=== Task requirements ===
Give the lines again, starting at the one that contains "In order to click on theo-xtick-label: 3000" and ending at the one that contains "The height and width of the screenshot is (643, 752).". Switch "Image resolution" to "Screen resolution" everywhere in them and leave everything else unchanged.

(Dataset entries)
★ ★ ★

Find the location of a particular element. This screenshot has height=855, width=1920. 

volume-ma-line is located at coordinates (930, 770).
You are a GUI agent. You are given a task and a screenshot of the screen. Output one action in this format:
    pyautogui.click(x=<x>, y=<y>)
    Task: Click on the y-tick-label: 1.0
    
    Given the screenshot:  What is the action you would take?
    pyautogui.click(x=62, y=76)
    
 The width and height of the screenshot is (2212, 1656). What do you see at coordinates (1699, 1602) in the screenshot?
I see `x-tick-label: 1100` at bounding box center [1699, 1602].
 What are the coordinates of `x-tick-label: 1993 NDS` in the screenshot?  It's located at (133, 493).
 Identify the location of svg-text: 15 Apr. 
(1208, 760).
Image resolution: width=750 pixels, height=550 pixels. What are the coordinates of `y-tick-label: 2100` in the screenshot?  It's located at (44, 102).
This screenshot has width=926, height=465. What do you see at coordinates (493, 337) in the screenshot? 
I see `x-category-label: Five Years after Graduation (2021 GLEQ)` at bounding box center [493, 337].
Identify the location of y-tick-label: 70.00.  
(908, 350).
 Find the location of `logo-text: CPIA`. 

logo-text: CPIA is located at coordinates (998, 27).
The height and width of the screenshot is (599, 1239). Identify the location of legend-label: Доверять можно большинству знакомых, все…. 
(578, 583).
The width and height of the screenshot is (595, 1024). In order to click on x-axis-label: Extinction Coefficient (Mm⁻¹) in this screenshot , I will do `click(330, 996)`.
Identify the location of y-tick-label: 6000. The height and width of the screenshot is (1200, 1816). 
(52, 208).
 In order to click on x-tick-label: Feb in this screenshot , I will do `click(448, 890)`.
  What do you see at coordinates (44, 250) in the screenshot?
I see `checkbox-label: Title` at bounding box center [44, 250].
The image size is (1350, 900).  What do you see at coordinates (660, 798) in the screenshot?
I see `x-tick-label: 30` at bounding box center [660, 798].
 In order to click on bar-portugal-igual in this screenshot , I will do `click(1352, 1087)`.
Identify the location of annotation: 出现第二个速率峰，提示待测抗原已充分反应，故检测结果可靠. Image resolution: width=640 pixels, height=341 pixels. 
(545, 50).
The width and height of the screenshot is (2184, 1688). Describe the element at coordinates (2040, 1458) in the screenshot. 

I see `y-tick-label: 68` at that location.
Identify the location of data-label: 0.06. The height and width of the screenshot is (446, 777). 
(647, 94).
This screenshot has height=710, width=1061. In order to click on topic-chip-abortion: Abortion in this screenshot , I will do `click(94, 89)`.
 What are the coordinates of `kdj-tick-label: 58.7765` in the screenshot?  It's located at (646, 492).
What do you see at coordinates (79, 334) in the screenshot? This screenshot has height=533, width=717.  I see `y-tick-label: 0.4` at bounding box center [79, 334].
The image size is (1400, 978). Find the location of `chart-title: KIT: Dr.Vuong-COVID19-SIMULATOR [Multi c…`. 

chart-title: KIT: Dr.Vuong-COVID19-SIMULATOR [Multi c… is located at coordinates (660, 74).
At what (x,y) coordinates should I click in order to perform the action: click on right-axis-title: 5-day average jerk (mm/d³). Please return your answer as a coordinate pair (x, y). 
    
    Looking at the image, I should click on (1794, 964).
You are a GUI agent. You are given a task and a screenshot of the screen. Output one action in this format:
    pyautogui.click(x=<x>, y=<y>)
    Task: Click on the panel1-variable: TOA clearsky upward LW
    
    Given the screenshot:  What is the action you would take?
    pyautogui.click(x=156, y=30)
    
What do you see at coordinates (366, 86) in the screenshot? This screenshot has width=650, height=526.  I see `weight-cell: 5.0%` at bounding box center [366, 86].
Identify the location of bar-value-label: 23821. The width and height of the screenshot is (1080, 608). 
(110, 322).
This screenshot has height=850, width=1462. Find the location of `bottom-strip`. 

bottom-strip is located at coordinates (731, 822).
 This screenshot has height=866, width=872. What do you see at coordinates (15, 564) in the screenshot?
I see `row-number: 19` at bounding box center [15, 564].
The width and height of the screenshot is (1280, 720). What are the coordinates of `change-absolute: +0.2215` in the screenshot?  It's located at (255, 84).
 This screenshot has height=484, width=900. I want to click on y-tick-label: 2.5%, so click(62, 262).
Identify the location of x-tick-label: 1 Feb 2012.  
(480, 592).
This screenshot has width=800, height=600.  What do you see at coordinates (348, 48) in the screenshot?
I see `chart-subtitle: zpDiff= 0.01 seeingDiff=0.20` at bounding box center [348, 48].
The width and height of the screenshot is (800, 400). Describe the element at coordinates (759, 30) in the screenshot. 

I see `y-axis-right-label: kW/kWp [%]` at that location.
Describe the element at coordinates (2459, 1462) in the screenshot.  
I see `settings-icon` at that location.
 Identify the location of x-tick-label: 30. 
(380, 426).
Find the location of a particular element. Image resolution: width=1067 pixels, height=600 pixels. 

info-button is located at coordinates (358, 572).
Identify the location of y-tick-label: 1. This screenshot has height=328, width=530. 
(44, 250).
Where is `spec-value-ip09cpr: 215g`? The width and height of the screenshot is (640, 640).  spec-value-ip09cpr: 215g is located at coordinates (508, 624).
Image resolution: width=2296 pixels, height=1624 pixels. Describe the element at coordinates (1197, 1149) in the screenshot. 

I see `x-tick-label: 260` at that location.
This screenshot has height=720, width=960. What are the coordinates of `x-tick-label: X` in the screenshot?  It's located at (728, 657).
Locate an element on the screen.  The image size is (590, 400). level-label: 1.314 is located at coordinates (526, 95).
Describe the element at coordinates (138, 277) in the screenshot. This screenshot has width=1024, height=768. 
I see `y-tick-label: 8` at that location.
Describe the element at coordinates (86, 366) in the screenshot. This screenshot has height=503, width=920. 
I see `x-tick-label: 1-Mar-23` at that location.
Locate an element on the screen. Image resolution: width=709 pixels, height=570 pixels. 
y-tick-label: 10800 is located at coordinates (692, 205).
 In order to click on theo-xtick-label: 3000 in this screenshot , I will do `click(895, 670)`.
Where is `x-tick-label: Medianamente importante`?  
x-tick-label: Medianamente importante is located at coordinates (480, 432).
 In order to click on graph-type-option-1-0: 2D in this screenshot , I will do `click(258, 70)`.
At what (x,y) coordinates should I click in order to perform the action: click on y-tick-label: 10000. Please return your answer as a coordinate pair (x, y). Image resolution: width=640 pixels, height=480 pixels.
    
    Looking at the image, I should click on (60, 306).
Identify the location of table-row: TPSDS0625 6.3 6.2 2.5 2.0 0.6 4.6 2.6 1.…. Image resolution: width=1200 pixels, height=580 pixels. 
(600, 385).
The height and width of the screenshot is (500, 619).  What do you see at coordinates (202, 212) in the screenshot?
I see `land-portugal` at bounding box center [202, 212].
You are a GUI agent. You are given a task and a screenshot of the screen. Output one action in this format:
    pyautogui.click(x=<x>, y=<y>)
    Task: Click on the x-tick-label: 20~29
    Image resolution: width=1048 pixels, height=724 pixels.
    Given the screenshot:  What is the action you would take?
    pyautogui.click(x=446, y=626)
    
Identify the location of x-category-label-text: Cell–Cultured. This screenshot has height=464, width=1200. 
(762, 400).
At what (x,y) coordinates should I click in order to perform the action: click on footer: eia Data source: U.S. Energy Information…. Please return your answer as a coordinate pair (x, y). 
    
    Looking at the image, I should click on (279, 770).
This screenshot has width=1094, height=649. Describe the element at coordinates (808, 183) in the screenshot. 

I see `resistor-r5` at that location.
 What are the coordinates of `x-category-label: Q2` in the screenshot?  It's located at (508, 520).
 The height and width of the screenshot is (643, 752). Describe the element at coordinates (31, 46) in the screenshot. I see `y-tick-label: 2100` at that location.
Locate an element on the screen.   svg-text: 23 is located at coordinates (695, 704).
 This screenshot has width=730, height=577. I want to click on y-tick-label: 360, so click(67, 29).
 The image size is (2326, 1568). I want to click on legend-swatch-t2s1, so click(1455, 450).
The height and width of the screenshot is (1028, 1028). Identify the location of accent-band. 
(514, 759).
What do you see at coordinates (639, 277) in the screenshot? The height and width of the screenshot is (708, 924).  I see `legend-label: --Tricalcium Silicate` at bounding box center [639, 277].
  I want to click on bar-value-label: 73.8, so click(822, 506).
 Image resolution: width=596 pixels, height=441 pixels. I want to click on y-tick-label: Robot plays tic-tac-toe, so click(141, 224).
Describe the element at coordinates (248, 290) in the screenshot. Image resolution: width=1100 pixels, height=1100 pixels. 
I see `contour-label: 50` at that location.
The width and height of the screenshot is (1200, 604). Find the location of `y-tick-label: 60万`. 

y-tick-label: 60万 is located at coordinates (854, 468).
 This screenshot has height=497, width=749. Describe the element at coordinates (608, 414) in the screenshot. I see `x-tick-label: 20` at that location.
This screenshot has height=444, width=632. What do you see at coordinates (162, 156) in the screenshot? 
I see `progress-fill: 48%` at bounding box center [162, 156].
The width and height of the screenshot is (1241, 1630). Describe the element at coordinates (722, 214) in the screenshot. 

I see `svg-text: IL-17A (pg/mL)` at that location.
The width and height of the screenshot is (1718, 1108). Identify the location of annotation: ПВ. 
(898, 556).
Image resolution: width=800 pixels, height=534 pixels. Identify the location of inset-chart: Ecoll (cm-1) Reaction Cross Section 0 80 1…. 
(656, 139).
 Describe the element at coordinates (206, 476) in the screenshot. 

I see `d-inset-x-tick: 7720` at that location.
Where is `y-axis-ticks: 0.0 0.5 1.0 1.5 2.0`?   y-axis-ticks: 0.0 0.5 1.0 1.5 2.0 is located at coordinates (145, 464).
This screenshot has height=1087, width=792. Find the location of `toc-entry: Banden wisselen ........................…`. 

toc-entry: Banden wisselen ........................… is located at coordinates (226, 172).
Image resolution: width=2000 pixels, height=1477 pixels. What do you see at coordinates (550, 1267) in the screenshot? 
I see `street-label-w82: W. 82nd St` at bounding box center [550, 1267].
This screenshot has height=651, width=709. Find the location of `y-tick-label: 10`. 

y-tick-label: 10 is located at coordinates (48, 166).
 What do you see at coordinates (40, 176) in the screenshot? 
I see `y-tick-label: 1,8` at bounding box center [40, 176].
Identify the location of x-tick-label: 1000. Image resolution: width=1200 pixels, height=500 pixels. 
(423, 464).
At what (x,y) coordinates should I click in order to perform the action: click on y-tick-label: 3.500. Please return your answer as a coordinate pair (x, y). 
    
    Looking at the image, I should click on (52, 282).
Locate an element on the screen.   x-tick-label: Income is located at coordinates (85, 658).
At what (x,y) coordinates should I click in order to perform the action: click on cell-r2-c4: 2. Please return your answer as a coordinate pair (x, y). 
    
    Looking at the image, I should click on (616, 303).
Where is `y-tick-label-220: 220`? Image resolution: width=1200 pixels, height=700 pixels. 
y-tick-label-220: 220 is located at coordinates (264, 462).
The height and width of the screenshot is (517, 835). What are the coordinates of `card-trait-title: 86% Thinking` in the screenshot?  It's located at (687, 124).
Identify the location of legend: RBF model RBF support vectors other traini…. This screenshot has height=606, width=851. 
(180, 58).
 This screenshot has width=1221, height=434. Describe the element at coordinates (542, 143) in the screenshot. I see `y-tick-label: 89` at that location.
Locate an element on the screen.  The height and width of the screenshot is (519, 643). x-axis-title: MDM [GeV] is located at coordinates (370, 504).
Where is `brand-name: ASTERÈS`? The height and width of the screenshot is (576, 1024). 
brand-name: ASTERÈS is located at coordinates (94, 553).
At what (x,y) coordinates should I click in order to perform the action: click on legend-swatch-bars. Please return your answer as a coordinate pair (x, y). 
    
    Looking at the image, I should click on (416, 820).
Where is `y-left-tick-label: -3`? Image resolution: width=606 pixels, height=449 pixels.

★ ★ ★

=== Result of this task ===
 In order to click on theo-xtick-label: 3000 in this screenshot , I will do `click(895, 670)`.
Where is `x-tick-label: Medianamente importante`?  
x-tick-label: Medianamente importante is located at coordinates (480, 432).
 In order to click on graph-type-option-1-0: 2D in this screenshot , I will do `click(258, 70)`.
At what (x,y) coordinates should I click in order to perform the action: click on y-tick-label: 10000. Please return your answer as a coordinate pair (x, y). Screen resolution: width=640 pixels, height=480 pixels.
    
    Looking at the image, I should click on (60, 306).
Identify the location of table-row: TPSDS0625 6.3 6.2 2.5 2.0 0.6 4.6 2.6 1.…. Screen resolution: width=1200 pixels, height=580 pixels. 
(600, 385).
The height and width of the screenshot is (500, 619).  What do you see at coordinates (202, 212) in the screenshot?
I see `land-portugal` at bounding box center [202, 212].
You are a GUI agent. You are given a task and a screenshot of the screen. Output one action in this format:
    pyautogui.click(x=<x>, y=<y>)
    Task: Click on the x-tick-label: 20~29
    Screen resolution: width=1048 pixels, height=724 pixels.
    Given the screenshot:  What is the action you would take?
    pyautogui.click(x=446, y=626)
    
Identify the location of x-category-label-text: Cell–Cultured. This screenshot has height=464, width=1200. 
(762, 400).
At what (x,y) coordinates should I click in order to perform the action: click on footer: eia Data source: U.S. Energy Information…. Please return your answer as a coordinate pair (x, y). 
    
    Looking at the image, I should click on (279, 770).
This screenshot has width=1094, height=649. Describe the element at coordinates (808, 183) in the screenshot. 

I see `resistor-r5` at that location.
 What are the coordinates of `x-category-label: Q2` in the screenshot?  It's located at (508, 520).
 The height and width of the screenshot is (643, 752). Describe the element at coordinates (31, 46) in the screenshot. I see `y-tick-label: 2100` at that location.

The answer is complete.